Saturday, January 21, 2012

Travelogue #36: the End of the World (as they knew it)

And still West we headed, through the Algarve, passing by Lagos, driving through the tiny town of Sagres, all the way to Cape St Vincent, the most Southwestern point of Europe.


Henry “the Navigator” (who incidentally was never a navigator) called it “the end of the world”. It was once thought that if you sailed too far from the coast, you eventually fall off the edges of the earth.


Yet many centuries ago, men left the safety of these shores and headed for the Great Unknown. In doing so, they started the Age of Discoveries, which both brought the world together and tore it apart. 
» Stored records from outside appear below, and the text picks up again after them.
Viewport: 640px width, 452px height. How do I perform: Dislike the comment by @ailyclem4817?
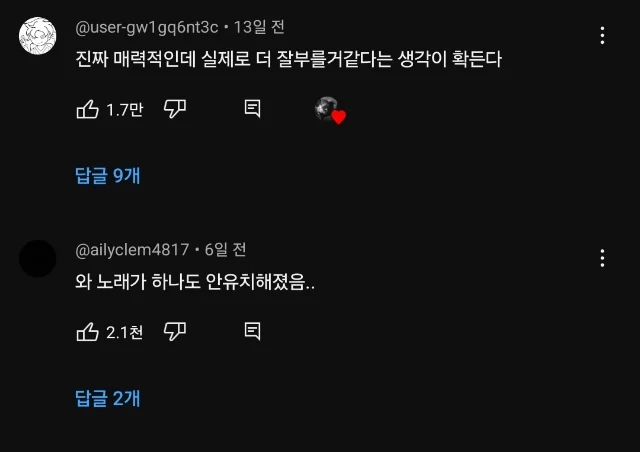175,331
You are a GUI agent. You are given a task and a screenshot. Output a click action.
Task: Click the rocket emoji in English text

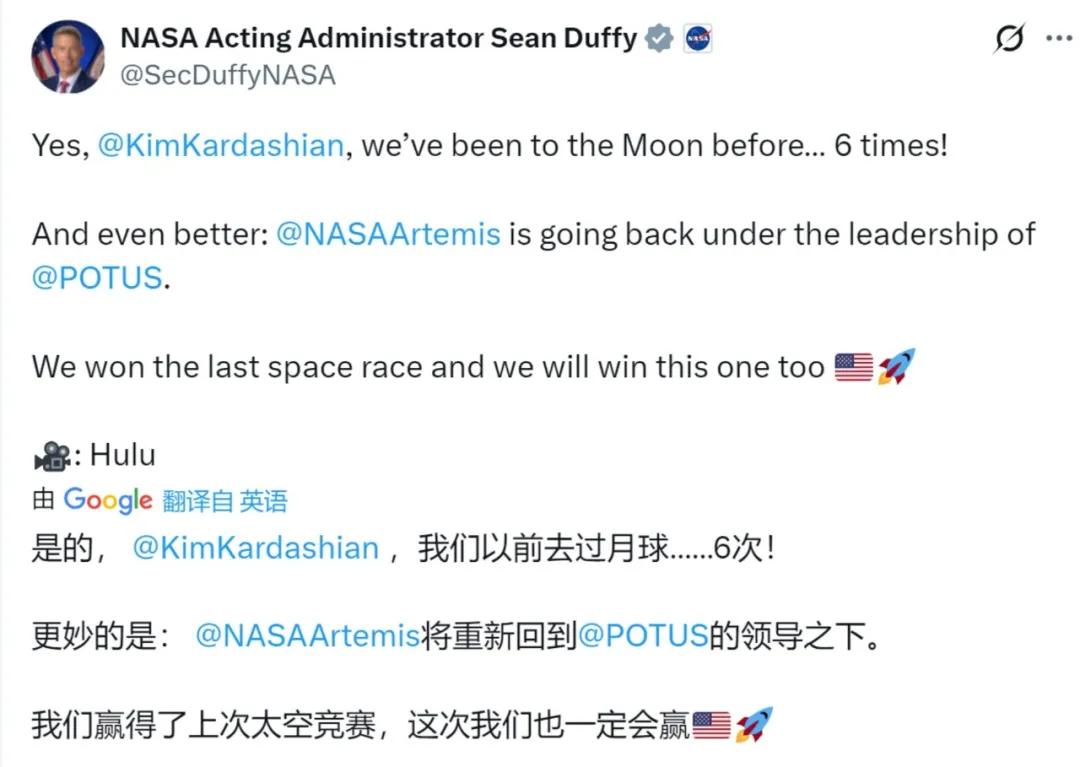896,367
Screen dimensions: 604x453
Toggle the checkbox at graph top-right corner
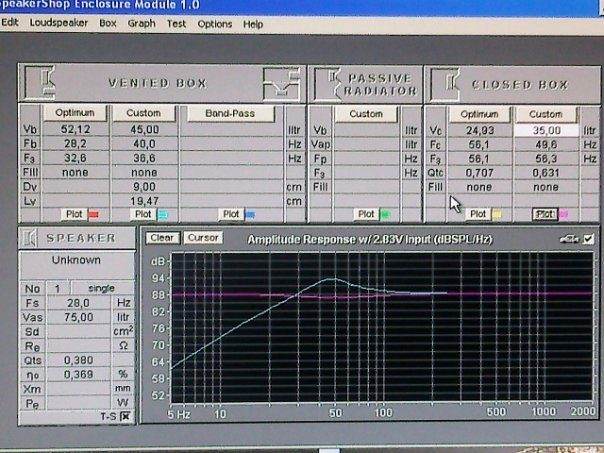(587, 238)
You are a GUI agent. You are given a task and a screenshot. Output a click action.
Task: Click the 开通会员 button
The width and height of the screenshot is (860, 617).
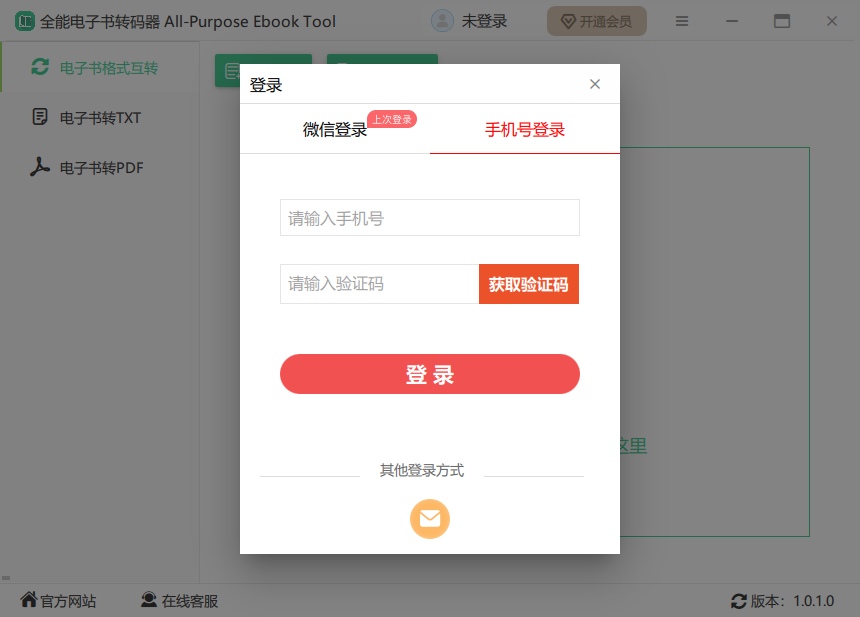click(x=596, y=21)
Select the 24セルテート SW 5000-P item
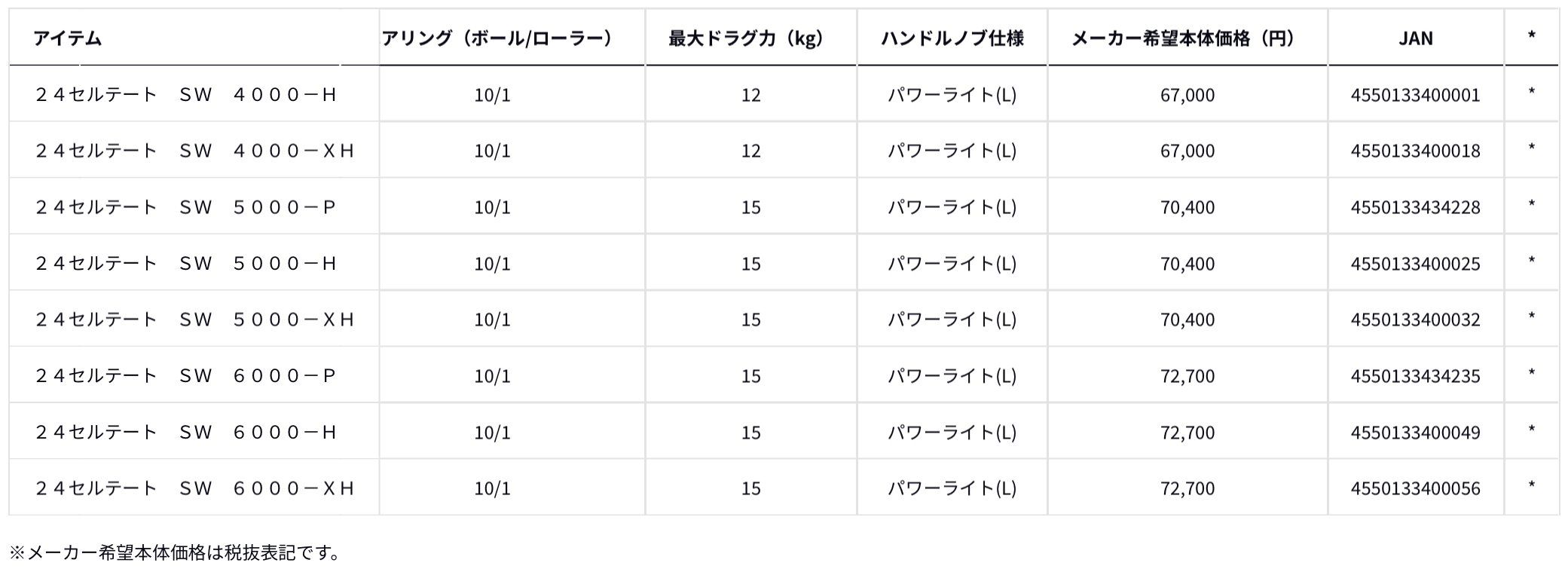This screenshot has width=1568, height=572. click(x=185, y=207)
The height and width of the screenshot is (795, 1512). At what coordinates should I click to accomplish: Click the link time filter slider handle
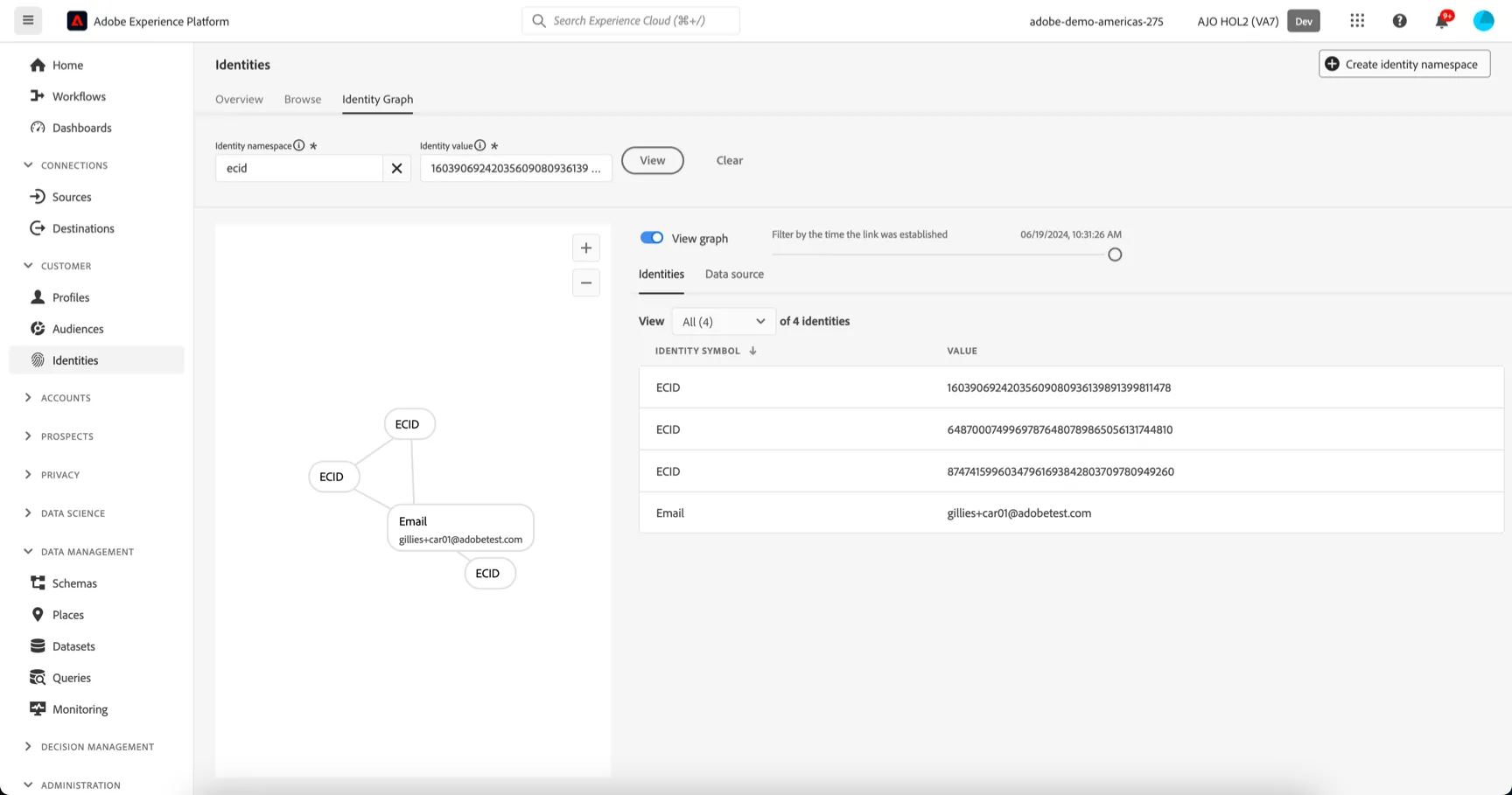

Still, it must’ve taken courage leave, for Cape St Vincent is a truly desolate place: cold, windy, bare, with nothing but red cliff faces and the deafening sound of waves crashing against them. 


Many centuries later, we headed to Cape St Vincent to watch the sun set over the Old World (given the economic and political outlook these days - in more ways than one). 


We got there 10 minutes before sunset. There were plenty of people standing around already, waiting to see a phenomenon that happens on a daily basis. The lighthouse - strongest in Europe - was open. I wondered if the lighthouse keeper was in there, waiting just like us for the right moment to turn it on. 


And so we stood on the cliffs, facing West, watching the sun inch slowly towards the horizon, and the colour of the sky burn and darken like embers. The light in the lighthouse had begun to spin, and one by one, we got back in our cars and buses and drove away, the lighthouse flickering in our rear view windows. 


xx


Lagos in the afternoon sun



I’m going to take a guess and say this is a statue of Henry the Navigator … or some poet. It’s always a navigator or a poet in Portugal. 



Grilled salmon. Delicious, but unfortunately a bitch to eat.